### Data shown:

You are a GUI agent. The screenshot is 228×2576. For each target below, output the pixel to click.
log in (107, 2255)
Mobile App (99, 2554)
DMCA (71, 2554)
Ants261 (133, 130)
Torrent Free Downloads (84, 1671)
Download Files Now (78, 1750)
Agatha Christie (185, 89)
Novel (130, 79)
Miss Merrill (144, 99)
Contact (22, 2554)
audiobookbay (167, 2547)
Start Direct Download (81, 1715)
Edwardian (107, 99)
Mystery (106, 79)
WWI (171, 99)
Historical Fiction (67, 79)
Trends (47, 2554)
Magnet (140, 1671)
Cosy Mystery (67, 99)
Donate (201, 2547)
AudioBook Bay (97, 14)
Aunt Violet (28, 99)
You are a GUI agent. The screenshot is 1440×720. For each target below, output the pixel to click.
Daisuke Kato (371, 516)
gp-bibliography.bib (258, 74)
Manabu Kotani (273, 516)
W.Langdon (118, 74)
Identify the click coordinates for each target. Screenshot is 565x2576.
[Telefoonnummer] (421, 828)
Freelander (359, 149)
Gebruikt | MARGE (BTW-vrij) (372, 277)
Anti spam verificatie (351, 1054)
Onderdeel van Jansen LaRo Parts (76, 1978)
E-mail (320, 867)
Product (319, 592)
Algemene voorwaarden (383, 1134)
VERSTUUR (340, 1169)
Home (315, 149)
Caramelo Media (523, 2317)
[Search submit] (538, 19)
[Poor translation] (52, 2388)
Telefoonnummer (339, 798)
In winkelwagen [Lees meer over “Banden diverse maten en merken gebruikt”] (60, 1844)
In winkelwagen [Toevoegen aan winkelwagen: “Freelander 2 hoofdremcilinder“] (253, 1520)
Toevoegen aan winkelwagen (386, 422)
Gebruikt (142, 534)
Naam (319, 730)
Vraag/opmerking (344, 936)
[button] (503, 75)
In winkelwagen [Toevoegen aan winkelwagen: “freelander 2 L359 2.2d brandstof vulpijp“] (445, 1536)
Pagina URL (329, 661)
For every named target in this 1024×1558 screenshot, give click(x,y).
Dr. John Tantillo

### Task goal:
Rewrite all of the records above, replacing "GUI agent" with "screen assistant" everywhere and leaving everything else unchanged.

### Solved exercise:
You are a screen assistant. The screenshot is 228×2576. For each target below, output the pixel to click.
log in (107, 2255)
Mobile App (99, 2554)
DMCA (71, 2554)
Ants261 (133, 130)
Torrent Free Downloads (84, 1671)
Download Files Now (78, 1750)
Agatha Christie (185, 89)
Novel (130, 79)
Miss Merrill (144, 99)
Contact (22, 2554)
audiobookbay (167, 2547)
Start Direct Download (81, 1715)
Edwardian (107, 99)
Mystery (106, 79)
WWI (171, 99)
Historical Fiction (67, 79)
Trends (47, 2554)
Magnet (140, 1671)
Cosy Mystery (67, 99)
Donate (201, 2547)
AudioBook Bay (97, 14)
Aunt Violet (28, 99)
You are a screen assistant. The screenshot is 1440×720. For each target below, output the pixel to click.
Daisuke Kato (371, 516)
gp-bibliography.bib (258, 74)
Manabu Kotani (273, 516)
W.Langdon (118, 74)
Identify the click coordinates for each target. Screenshot is 565x2576.
[Telefoonnummer] (421, 828)
Freelander (359, 149)
Gebruikt | MARGE (BTW-vrij) (372, 277)
Anti spam verificatie (351, 1054)
Onderdeel van Jansen LaRo Parts (76, 1978)
E-mail (320, 867)
Product (319, 592)
Algemene voorwaarden (383, 1134)
VERSTUUR (340, 1169)
Home (315, 149)
Caramelo Media (523, 2317)
[Search submit] (538, 19)
[Poor translation] (52, 2388)
Telefoonnummer (339, 798)
In winkelwagen [Lees meer over “Banden diverse maten en merken gebruikt”] (60, 1844)
In winkelwagen [Toevoegen aan winkelwagen: “Freelander 2 hoofdremcilinder“] (253, 1520)
Toevoegen aan winkelwagen (386, 422)
Gebruikt (142, 534)
Naam (319, 730)
Vraag/opmerking (344, 936)
[button] (503, 75)
In winkelwagen [Toevoegen aan winkelwagen: “freelander 2 L359 2.2d brandstof vulpijp“] (445, 1536)
Pagina URL (329, 661)
For every named target in this 1024×1558 screenshot, give click(x,y).
Dr. John Tantillo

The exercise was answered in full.